Abstract

Habitat loss and fragmentation are major threats to wildlife biodiversity globally. Facilitating movement across such fragmented landscapes remains an ongoing challenge for wildlife conservation. Overcoming this challenge is particularly important for vagile insect species that search throughout a landscape for necessary resources. One such species, the North American monarch butterfly (Danaus plexippus), has faced substantial declines over recent decades. Extensive loss of monarch habitat across the U.S is implicated as a major contributor to population declines. Restoration of an estimated 1.3 to 1.6 billion stems of milkweed, the monarch’s obligate larval host species, across the breeding range of the North Central U.S is needed for recovery of the eastern North American population. Achieving this goal will require major restoration efforts into under-utilized, agriculturally dominated landscapes. Areas including, Conservation Reserve Program lands, rights of way and crop field margins are needed to reach habitat restoration goals.
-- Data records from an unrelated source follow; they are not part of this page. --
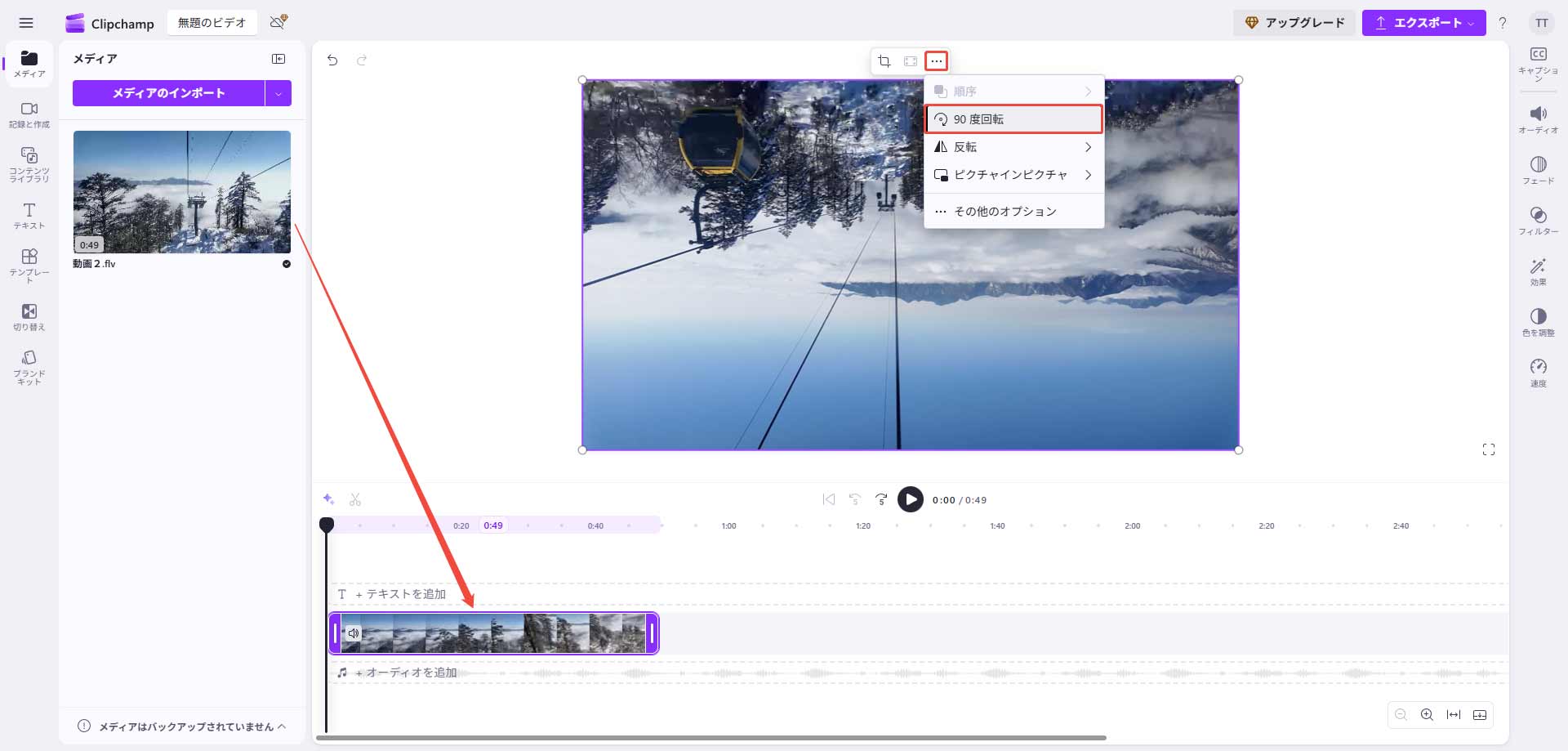Image resolution: width=1568 pixels, height=751 pixels.
Task: Select 90 度回転 from the menu
Action: [x=1013, y=118]
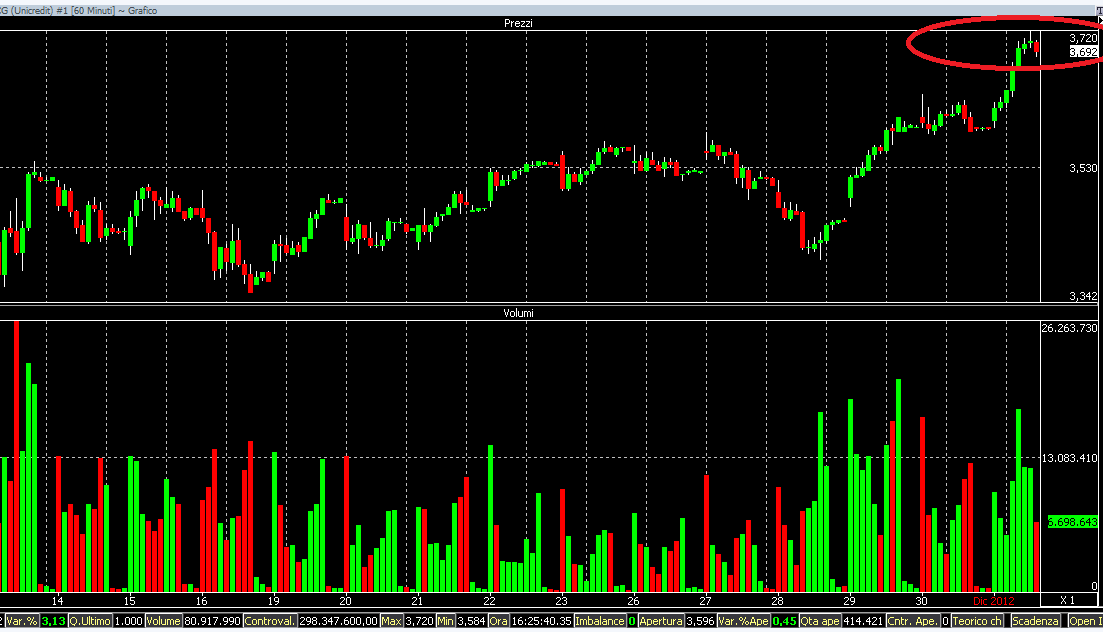Click the Controval. label in status bar
The height and width of the screenshot is (632, 1103).
(270, 621)
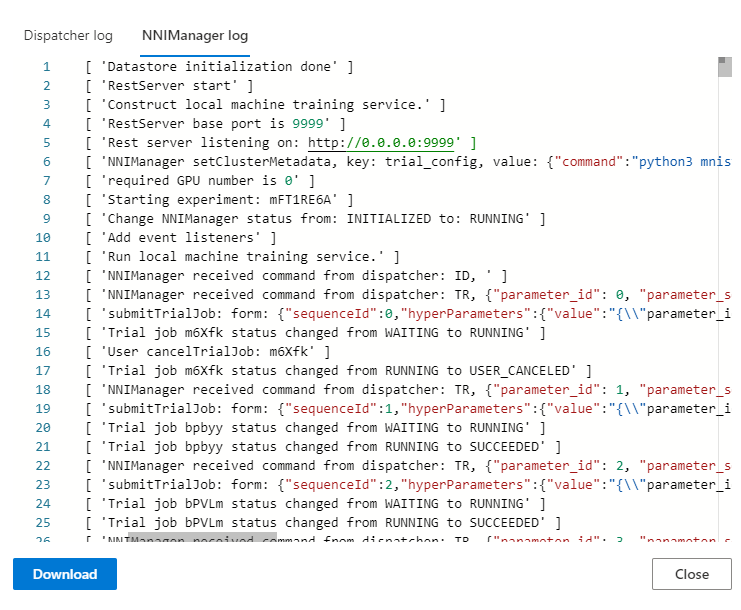
Task: Click the 'required GPU number is 0' line
Action: tap(200, 181)
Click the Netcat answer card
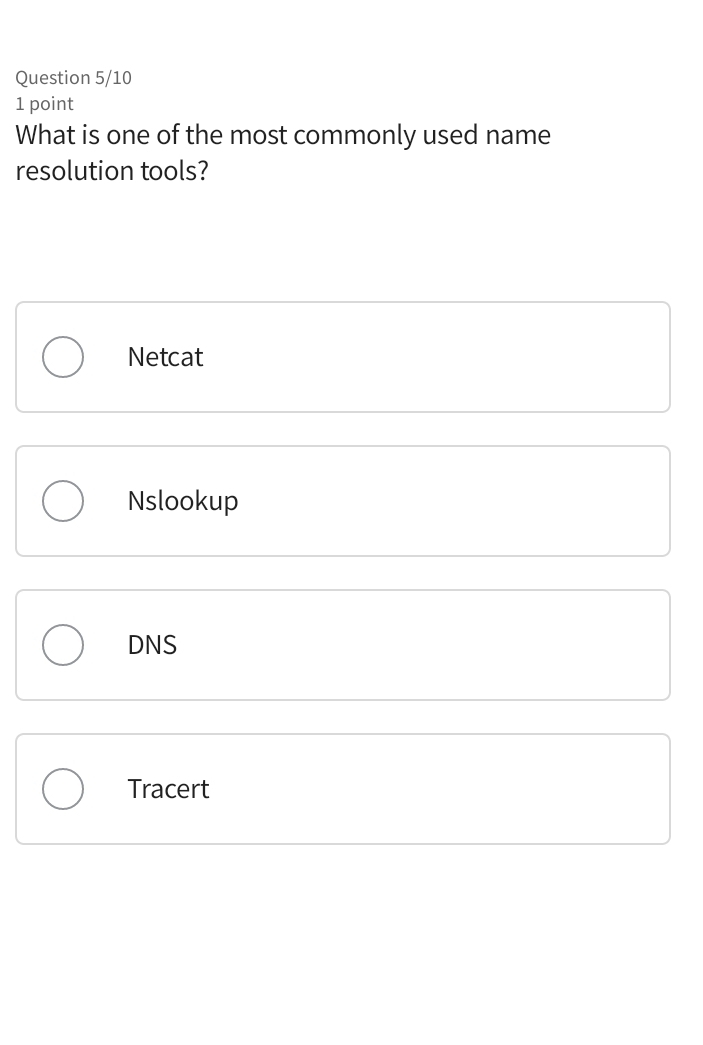Viewport: 703px width, 1045px height. (343, 356)
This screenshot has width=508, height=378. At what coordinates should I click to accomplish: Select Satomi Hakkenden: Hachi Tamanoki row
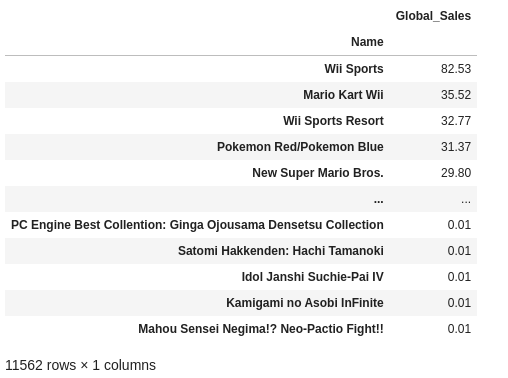[241, 251]
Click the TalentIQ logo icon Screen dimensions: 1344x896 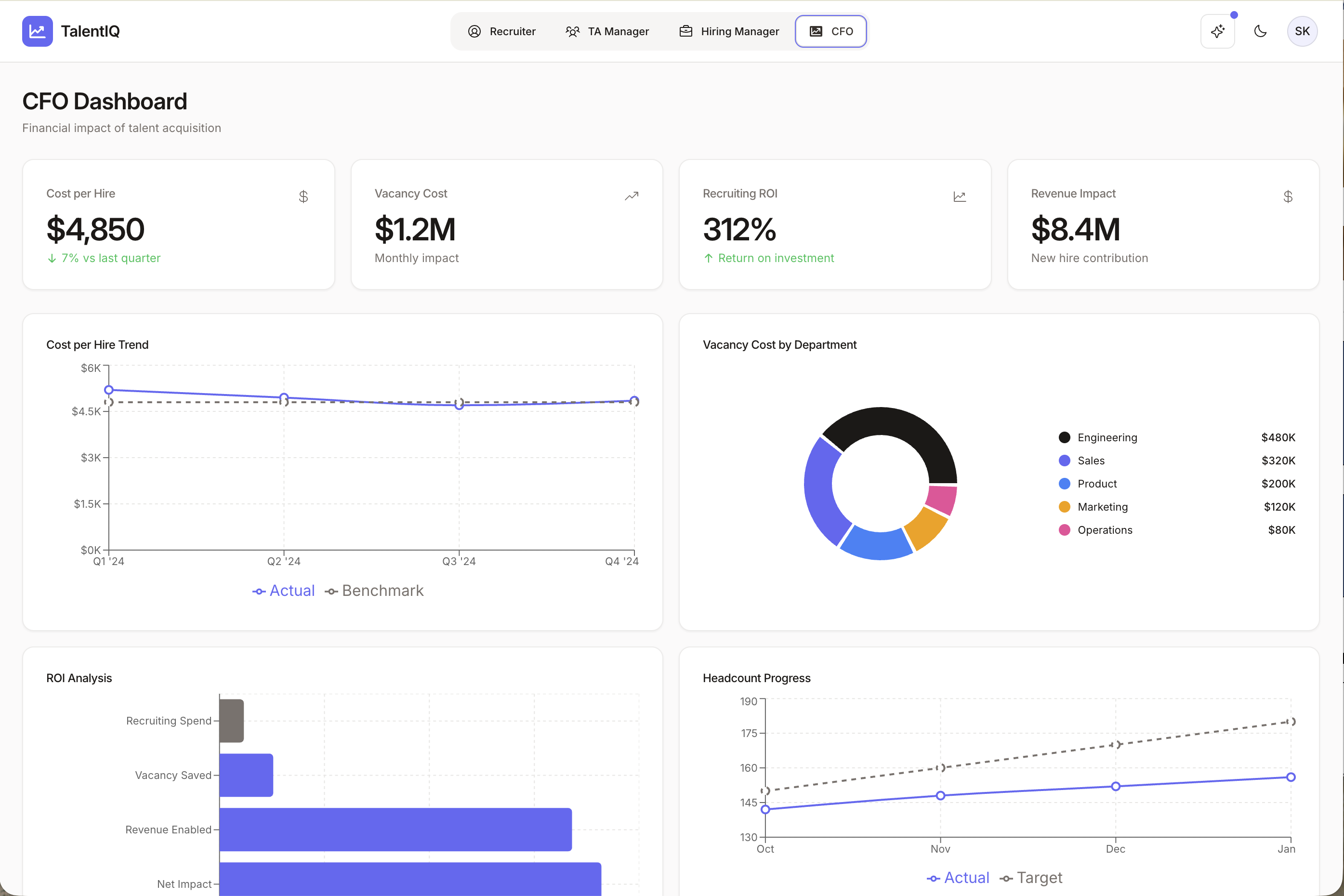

While the use of these acres is critical to ensuring enough milkweed stems are established, the ability of monarchs to detect these habitat patches and the potential exposure of monarchs to insecticides in agriculturally-adjacent areas has raised concerns about its benefit. Numerous risk assessments have been performed to understand monarch exposure risk in these areas, however, behavioral assays as to whether reproductive females will lay eggs on milkweed exposed to insecticides, has not been investigated. An understanding of the monarch’s movement and resource utilization patterns across such landscapes is therefore necessary to ensure habitat restorations that most effectively contribute to population recovery. I investigated these issues through two experiments. The first focused on testing the distance at which monarch butterflies can perceive habitat resources. For the second, I investigated whether egg-laying female monarchs can discriminate against milkweed exposed to a widely used neonicotinoid insecticide, imidacloprid. My findings indicate that resource-motivated monarchs display strong upwind orientation, regardless of resource presence, and that females do not discriminate against imidacloprid-treated stems, even at concentrations exceeding field-realistic rates. The implications of these findings for monarch conservation are discussed.